- Provided information:

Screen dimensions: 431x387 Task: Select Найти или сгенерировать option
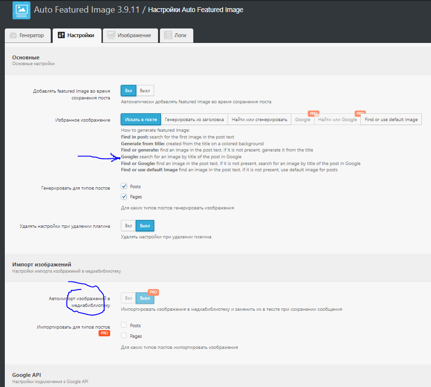coord(259,120)
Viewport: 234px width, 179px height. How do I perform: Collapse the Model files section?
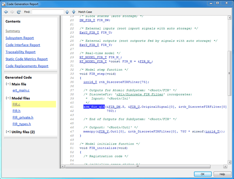[8, 98]
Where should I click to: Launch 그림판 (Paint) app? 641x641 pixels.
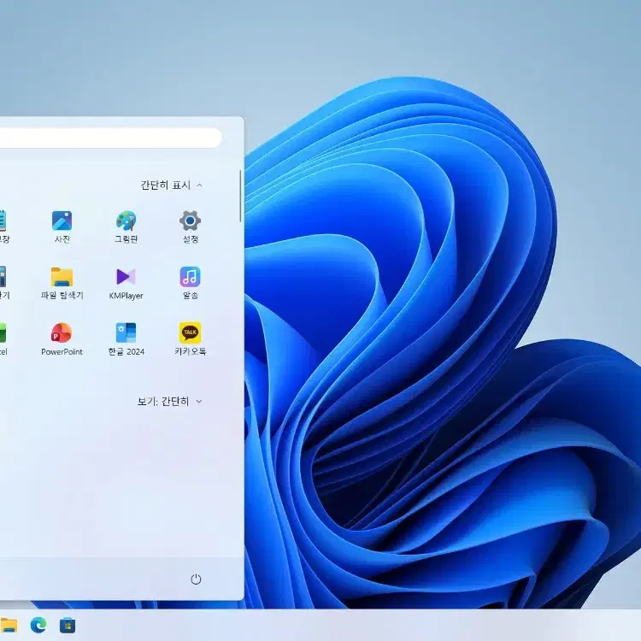[126, 226]
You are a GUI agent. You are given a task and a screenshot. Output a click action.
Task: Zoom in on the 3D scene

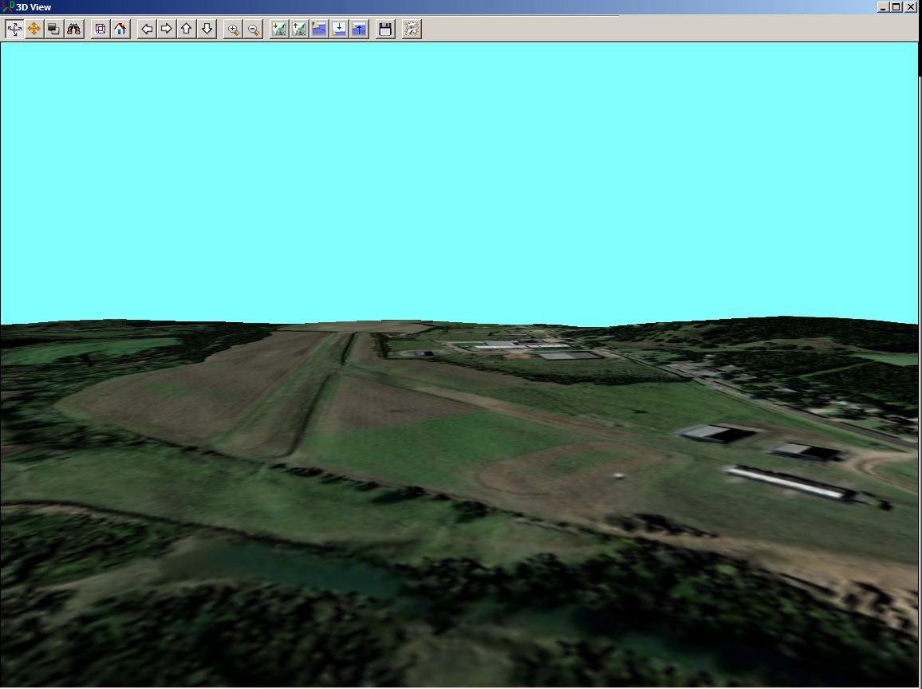pyautogui.click(x=233, y=29)
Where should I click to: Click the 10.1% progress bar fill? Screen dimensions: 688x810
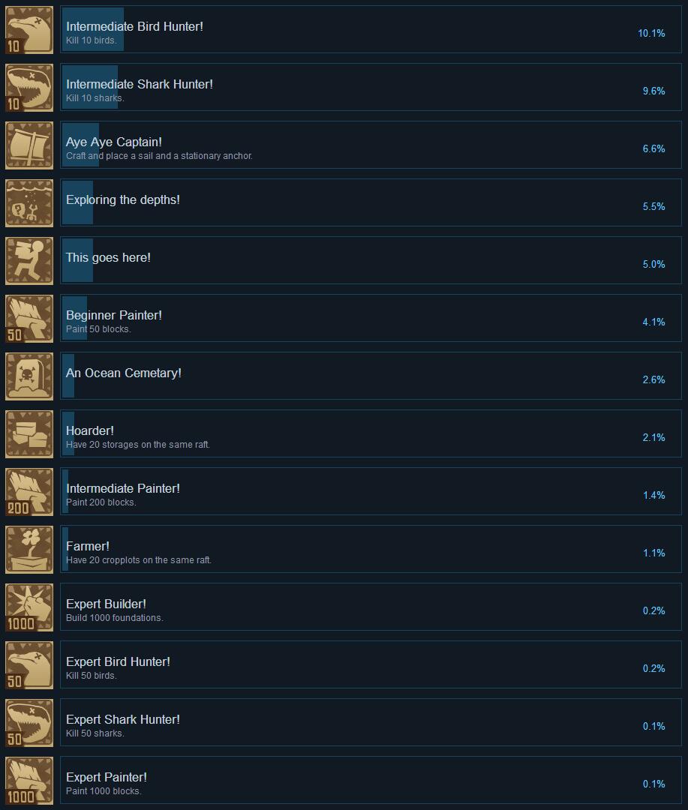[93, 29]
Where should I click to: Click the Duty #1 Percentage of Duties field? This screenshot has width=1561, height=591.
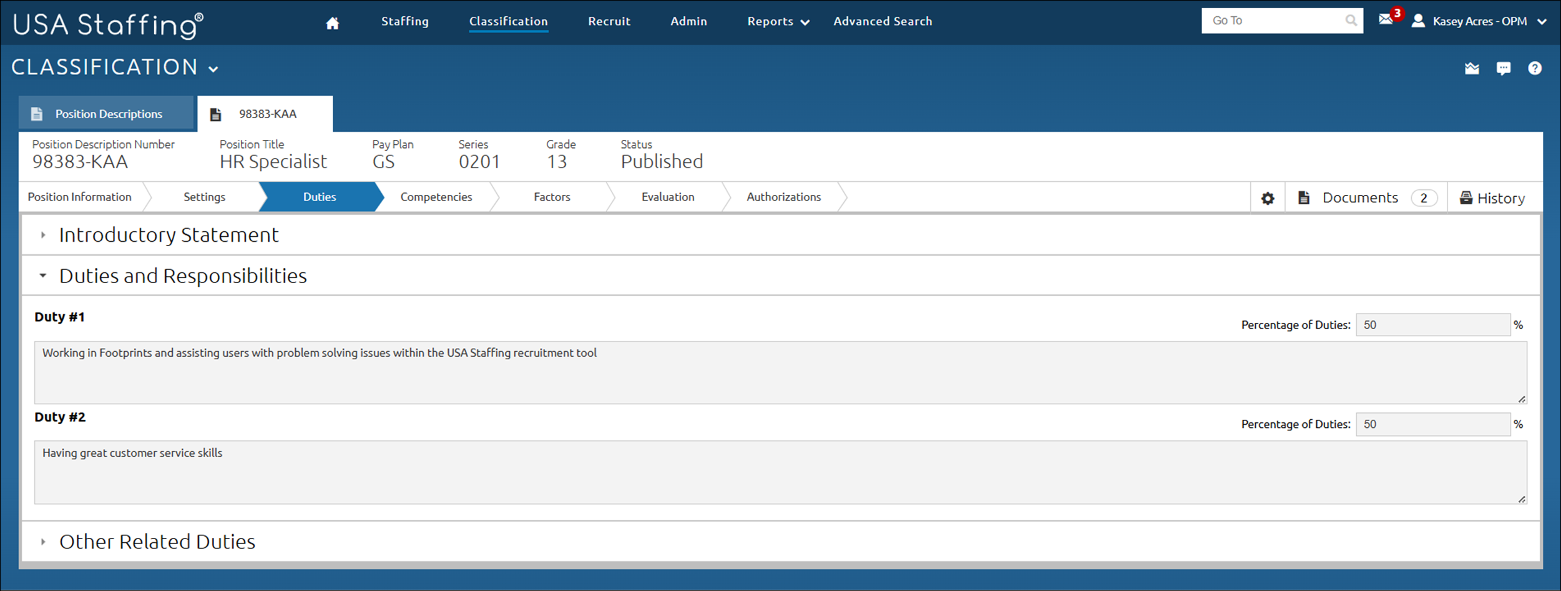(x=1432, y=325)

- Try it: If a record contains a picture, drop the picture and repeat the rest exactly.

- The answer:
Screen dimensions: 431x387 Task: Select Найти или сгенерировать option
coord(259,120)
Viewport: 234px width, 179px height. How do I perform: Collapse the Model files section?
[8, 98]
Where should I click to: Launch 그림판 (Paint) app? 641x641 pixels.
[126, 226]
You are a GUI agent. You are given a task and a screenshot. Output a click action.
Task: Zoom in on the 3D scene

pyautogui.click(x=233, y=29)
Where should I click to: Click the 10.1% progress bar fill? Screen dimensions: 688x810
[93, 29]
Where should I click to: Click the Duty #1 Percentage of Duties field? This screenshot has width=1561, height=591.
(x=1432, y=325)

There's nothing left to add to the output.